AMD Helios Rack Scale Infrastructure Announcement 4 AI Compute Performance
AMD Helios Rack Scale Infrastructure Announcement 4 AI Compute Performance

AMD said that it has Venice back in the labs. This will be up to 256 cores, on 2nm process and with up to 1.6TB/s of memory bandwidth. It will also be a PCIe Gen6 platform.

AMD Helios Rack Scale Infrastructure Announcement And Verano MI500 2027 Path
AMD Helios Rack Scale Infrastructure Announcement And Verano MI500 2027 Path

In 2027, we will get the next-generation AMD MI500 series AI accelerator as well as the AMD EPYC “Verano” processor.

Final Words

The Helios rack does not have a name. Instead of calling it something lame like a double-wide rack like one would name a trailer dimension, hopefully the industry follows up the MRDIMM (Mr. DIMM) and calls this something cool like the Big F_ing Rack (BFR.)

What is clear is the AMD MI350 series is designed to be the next-generation in the MI300 line pushing that more towards an AI optimization for current architectures. The big announcement today is the Helios AI rack with AMD’s 2026 generation. I cannot wait.

Update: I was able to ask Forrest Norrod about this, and he said Helios is an example of ZT Systems work with AMD. This type of deployment that was envisioned by the acquisition.

7 COMMENTS

  1. By “double wide”, I’m going to assume these are 38-inch RUs. Old telecom relay racks were up to 24 inches, so definitely a wide rack.

  2. Got it. Did 4 articles during that keynote. Typing too fast.

    Anything but Ultra Rack.

    It seems to be based on an OCPv3W rack. That is like two 21″ rack widths in one OU.

  3. Patrick, do you think the industry will rally around OCP to fight the way nvidia is trying to make everything proprietary?

  4. I mean, it’s pretty clear that we’re pushing the edge of what’s physically possible with 19″ racks today. You can’t fit 2 top-tier CPUs and a full complement of RAM, and it’s getting to the point where even 1 CPU takes up the full width possible in a 19″ rack. So we’ll need to either see systems getting *really* creative vertically (CPUs on the bottom, RAM on the top?) or we’ll see CXL RAM start take over rack-mount servers just because packaging constraints limit everything else too much.

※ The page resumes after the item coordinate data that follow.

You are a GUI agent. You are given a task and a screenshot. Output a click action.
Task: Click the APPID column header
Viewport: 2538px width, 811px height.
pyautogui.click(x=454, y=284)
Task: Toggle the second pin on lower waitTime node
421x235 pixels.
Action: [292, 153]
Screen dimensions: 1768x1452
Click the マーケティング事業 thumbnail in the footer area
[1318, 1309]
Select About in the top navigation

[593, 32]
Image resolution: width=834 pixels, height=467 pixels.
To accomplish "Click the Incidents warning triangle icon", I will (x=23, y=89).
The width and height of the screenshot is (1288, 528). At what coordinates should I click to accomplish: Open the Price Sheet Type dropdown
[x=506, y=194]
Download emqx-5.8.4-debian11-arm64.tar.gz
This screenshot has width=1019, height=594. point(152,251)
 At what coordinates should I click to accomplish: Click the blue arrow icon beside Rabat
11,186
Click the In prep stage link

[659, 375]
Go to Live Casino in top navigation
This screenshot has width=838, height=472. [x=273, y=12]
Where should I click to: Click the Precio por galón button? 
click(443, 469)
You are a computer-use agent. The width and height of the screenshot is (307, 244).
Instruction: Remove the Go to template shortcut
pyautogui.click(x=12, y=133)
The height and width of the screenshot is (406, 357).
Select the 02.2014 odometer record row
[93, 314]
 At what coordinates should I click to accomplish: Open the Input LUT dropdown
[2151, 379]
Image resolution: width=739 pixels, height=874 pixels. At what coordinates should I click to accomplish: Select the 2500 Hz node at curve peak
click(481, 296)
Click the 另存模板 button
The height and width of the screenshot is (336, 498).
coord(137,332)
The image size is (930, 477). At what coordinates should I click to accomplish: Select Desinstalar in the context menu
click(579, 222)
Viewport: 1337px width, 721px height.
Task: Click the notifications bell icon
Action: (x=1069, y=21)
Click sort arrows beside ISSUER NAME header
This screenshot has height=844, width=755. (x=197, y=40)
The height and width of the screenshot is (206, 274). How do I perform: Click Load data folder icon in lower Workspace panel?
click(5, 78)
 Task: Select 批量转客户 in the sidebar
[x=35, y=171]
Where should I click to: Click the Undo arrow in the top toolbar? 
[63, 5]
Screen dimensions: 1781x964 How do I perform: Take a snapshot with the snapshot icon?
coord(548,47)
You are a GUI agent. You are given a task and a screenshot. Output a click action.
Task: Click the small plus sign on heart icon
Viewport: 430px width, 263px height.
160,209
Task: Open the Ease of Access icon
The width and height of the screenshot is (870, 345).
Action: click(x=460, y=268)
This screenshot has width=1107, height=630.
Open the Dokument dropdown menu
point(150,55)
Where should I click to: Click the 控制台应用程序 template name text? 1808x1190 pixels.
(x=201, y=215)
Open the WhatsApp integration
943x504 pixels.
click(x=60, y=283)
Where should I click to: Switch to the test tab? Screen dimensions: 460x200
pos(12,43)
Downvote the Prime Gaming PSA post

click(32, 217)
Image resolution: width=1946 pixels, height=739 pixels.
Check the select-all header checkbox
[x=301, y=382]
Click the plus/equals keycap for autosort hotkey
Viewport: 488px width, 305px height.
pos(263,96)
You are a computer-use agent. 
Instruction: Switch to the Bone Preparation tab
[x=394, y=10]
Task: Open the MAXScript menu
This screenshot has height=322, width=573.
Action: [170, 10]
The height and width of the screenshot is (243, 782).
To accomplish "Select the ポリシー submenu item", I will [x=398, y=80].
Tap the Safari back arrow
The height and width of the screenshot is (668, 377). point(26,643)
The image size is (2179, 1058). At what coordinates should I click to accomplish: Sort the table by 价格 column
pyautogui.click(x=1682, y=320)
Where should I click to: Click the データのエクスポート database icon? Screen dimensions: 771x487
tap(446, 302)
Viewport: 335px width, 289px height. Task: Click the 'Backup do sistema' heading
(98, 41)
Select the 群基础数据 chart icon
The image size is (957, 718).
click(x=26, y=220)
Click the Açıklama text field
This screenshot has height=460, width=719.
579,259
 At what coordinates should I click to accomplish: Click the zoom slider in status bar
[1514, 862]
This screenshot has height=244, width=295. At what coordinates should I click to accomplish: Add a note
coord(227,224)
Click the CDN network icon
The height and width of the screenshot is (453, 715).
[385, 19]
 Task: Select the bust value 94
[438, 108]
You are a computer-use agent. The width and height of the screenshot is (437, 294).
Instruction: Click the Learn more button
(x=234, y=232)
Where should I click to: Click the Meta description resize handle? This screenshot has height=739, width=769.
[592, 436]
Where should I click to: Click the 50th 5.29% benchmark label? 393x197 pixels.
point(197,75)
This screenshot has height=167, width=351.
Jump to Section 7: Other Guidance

    I’m actually kind of curious at this point — how many high-end rack-mount servers are actually sold these days that *aren’t* bought a rack at a time with everything pre-integrated? Is the generic one-off high-powered 19″ server getting obsolete? If someone was making a competitive alternative format that fit into a 48″ wide footprint (so the space of 2x 19″ racks), would that actually be a deal-killer for more than a tiny number of customers? It’d do really fun things to the resale market, but we’ll presumably find a way to make due.